While the signal chains that I use for tracks in a mix are ever changing and things are moved around, added, or changed out as needed throughout the mixing process, I do start from a common spot most of the time. This basic signal chain allows me to get static levels, solid equalization, and compress each track in a pleasing way. Here’s my basic signal chain.

First Insert – Trim

As noted in my other posts, I tend to use the Trim plugin in Pro Tools rather than faders to achieve the basic balance of tracks and arrive at my static mix; mix before automation. This helps avoid gain staging issues later and also allows me to use the meat of the fader for automation, which allows my movements to be more precise.

Second Insert – Subtractive Equalizer

I normally use two eqs on each track and, in this spot, I’ll use an equalizer only for the reduction of frequencies; subtractive eq. I’ll use high and low pass filters in this equalizer. I’ll also target unwanted or irritating frequencies and reduce them. I do not boost anything with this equalizer. It’s important that this subtraction occurs BEFORE the compressor because it prevents spikes in unwanted frequencies from triggering the compressor. This usually results in a much smoother signal.

Third Insert – Compressor

This compressor will be my primary compressor for the track. While the exact amount of gain reduction, the ratio, attack time, and release time will vary based upon instrument and need, I typically aim for somewhere between 2 and 6 decibels of gain reduction.

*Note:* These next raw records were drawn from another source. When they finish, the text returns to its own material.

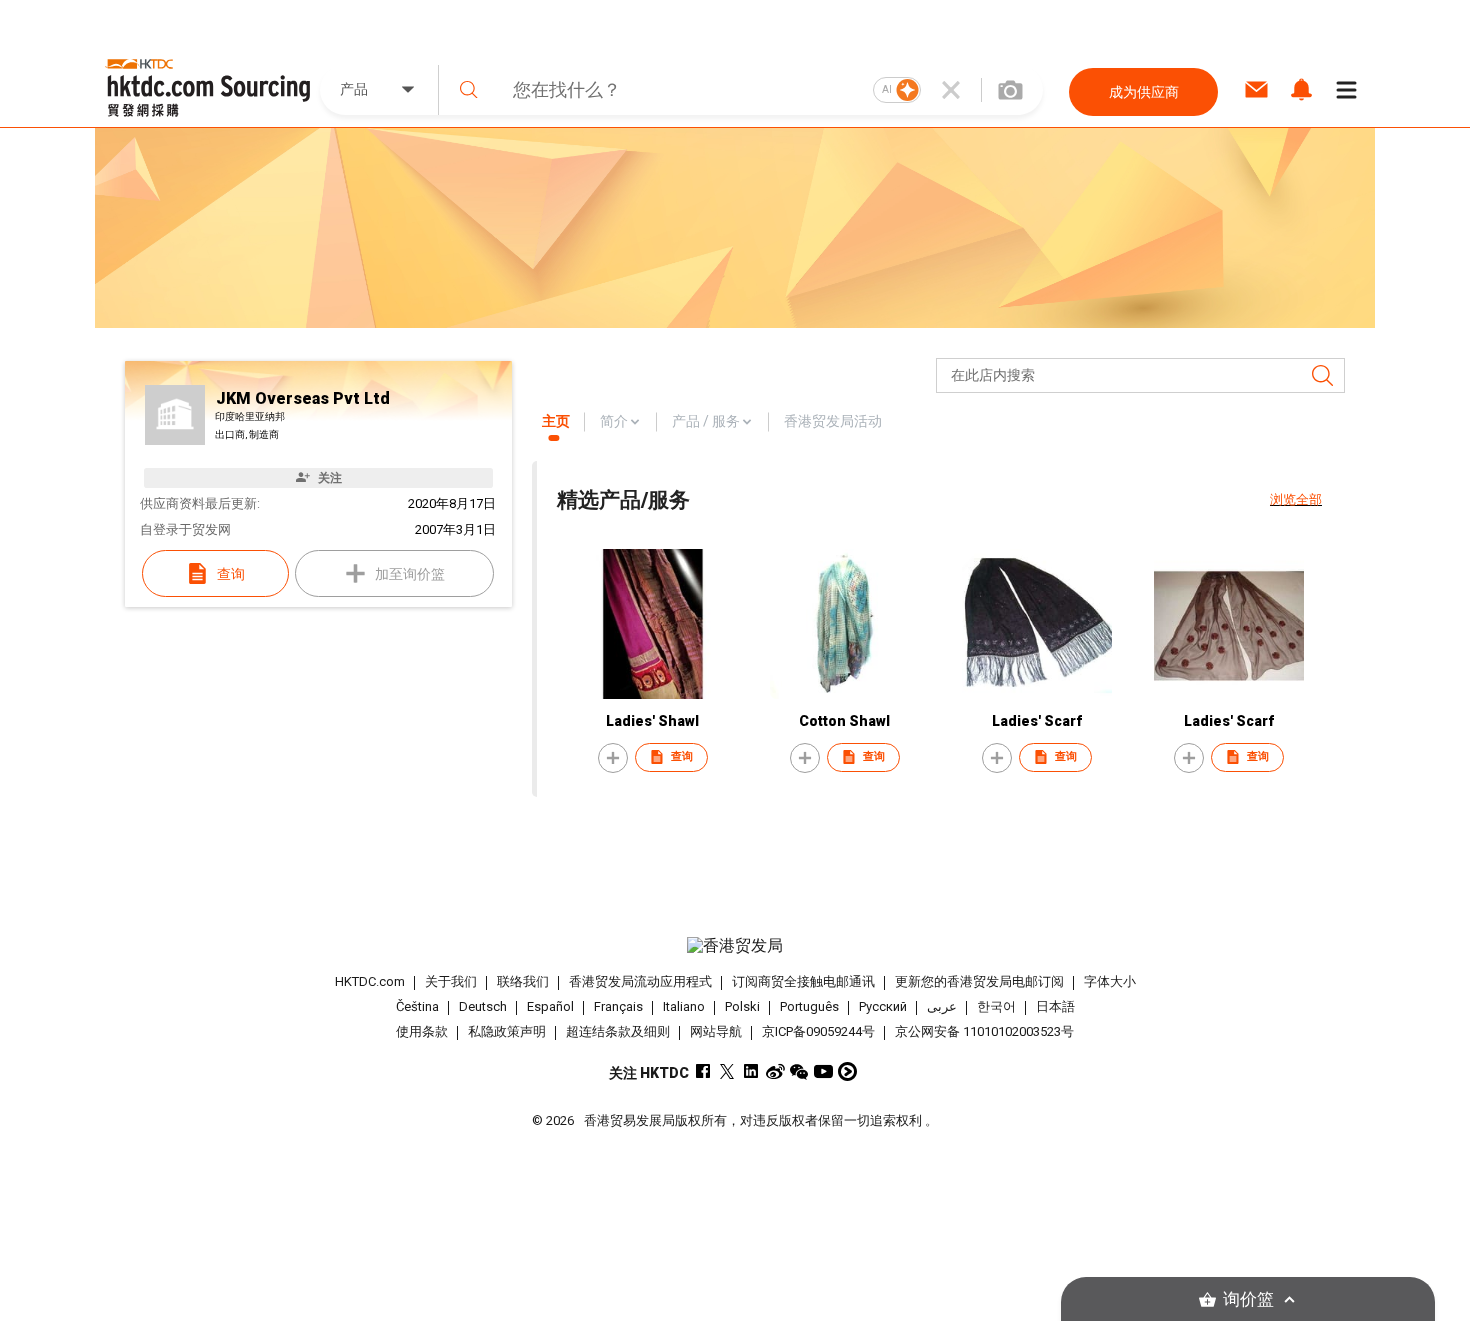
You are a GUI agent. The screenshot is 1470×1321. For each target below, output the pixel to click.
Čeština (417, 1006)
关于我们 (451, 981)
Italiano (684, 1006)
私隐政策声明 (507, 1031)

Fourth Insert – Boosting Equalizer

This equalizer serves the exact opposite purpose of my first equalizer. This one is designed to boost frequencies after the compressor, which can help add some air or low end back into the track. This equalizer is usually always a different type of eq than the first one to prevent the addition of too much “character”. For example, if I used UAD’s Cambridge EQ as my subtractive EQ because of how surgical it is, I would use UAD’s Maag EQ to boost the high and low frequencies here.

From here, as sends, I’ll add reverb and delay. I’ll then automate the track. This basic signal chain, however, is my starting point usually and I find it to be very effective. On your next mix, give this signal chain a shot.